八、锚定PCR或固定PCR(A-PCR)
通常采用的PCR反应必须知道欲扩增DNA或RNA片段两侧的序列,但在许多情况下,对于欲扩增片段旁侧序列或某端序列并不清楚。A-PCR可以克服序列未能全知的障碍获取目的扩增片段。

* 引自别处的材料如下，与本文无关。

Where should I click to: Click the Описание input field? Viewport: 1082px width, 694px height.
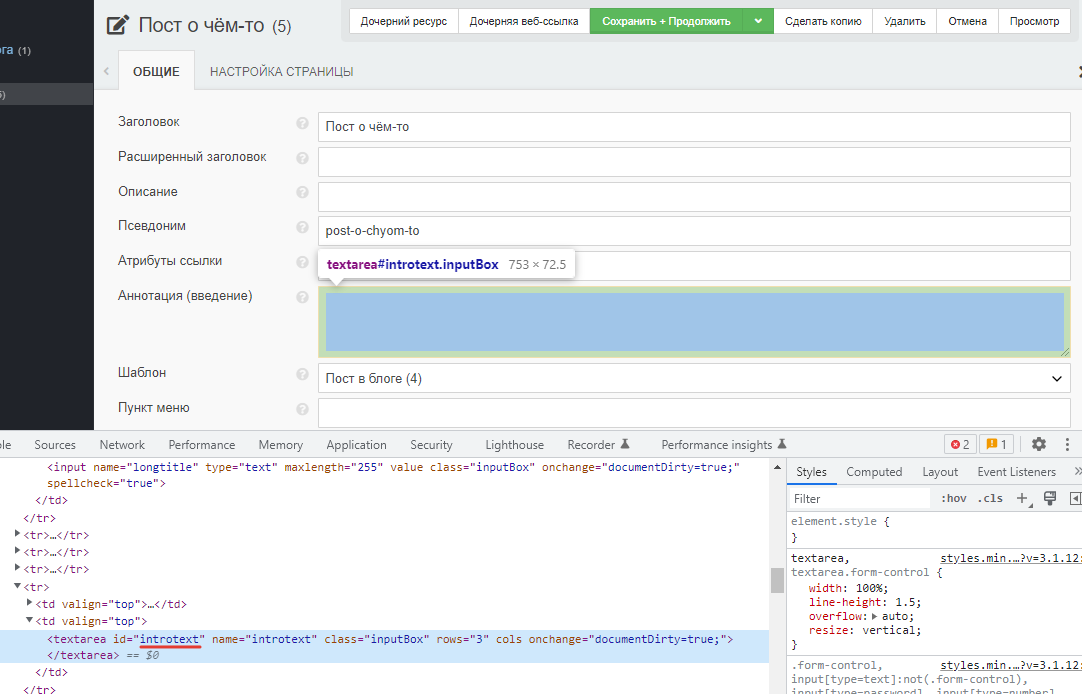[694, 196]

A-PCR主要用于分析具有可变末端的DNA序列,Loh等用A-PCR对人外周血淋巴细胞T细胞受体α-链的mRNA的多变性进行了分析。先合成cDNA,并用末端脱氧核苷酸转移酶在其3′-可变区末端加上一个PolyG尾巴。Loh等在恒定区与可变区连接部位设计一个引物,另一个引物是一个具5′-polyC尾巴的引物。带有PolyC尾巴的引物是一个固定点,它可以与PolyG尾巴结合,无论其余部分序列如何,只识别片段末端,利用此法可从前述mRNA中检出至少20种不同序列,每一种都是独特的,表明A-PCR不对任何特殊序列有倾向性结果,可用于T细胞、肿瘤及其他部位抗体基因的研究。
九、玻片PCR
在聚丙烯管中可以对多种含模板材料进行PCR,而在显微玻片上用组织细胞涂片或切片直接进行DNA扩增的方法就称为玻片PCR(Slide-PCR)。

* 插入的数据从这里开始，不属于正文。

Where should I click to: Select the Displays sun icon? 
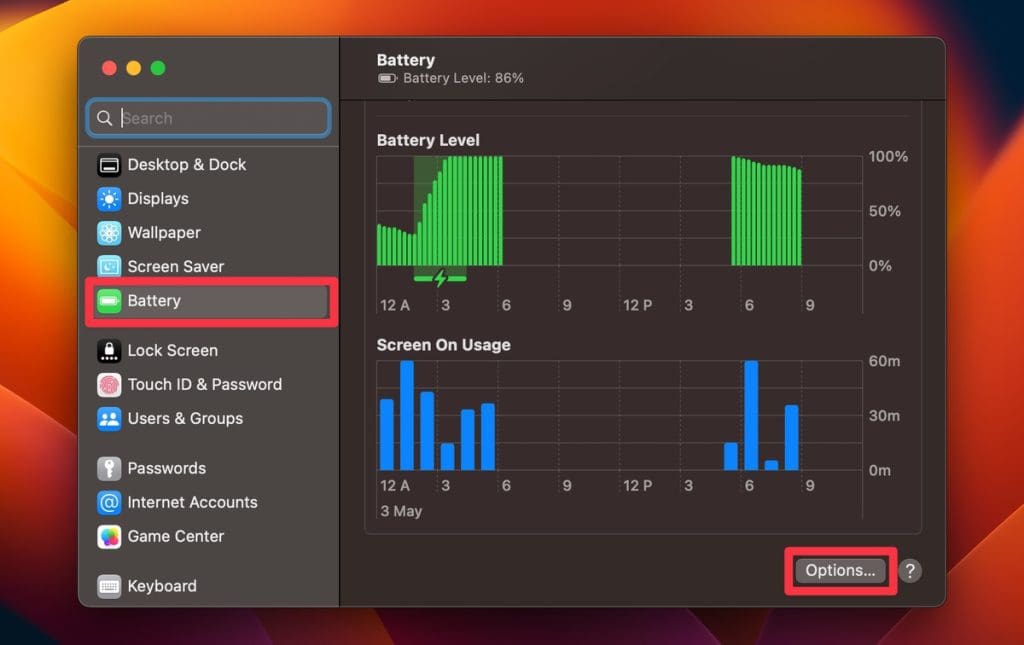tap(109, 199)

先将细胞涂片或制备成单层细胞,然后用甲醇/醋酸(3∶1,V/V)、Carnoy溶液、无水乙醇或4%多聚甲醛溶液固定5~15min。用蒸馏水冲洗,干燥,直接使用或保存于-20℃备用。在玻片上划20mm×28mm为免疫组化反应区。加入30μl PCR反应混合液,然后盖上22mm×40mm的盖玻片,边缘用石蜡油封好。把玻片放入PCR热循环仪金属块上,使金属块与样品呈最大限度接触,同在聚丙烯管中一样,进行30~40个循环。对于较短的扩增片段在后期循环中变性温度可降低。反应后,将制冷玻片放在氯仿中除去大部分石蜡油,但不取出盖玻片,用一个尖镊子轻轻拈起盖玻片一角,在相对的一角中PCR反应混合液呈半月形液面,用移液器回收。一般可回收25μl混合液,将反应产物进行琼脂糖电泳或用套式PCR引物按标准PCR进行重新扩增。片上扩增物可做原位杂交显示。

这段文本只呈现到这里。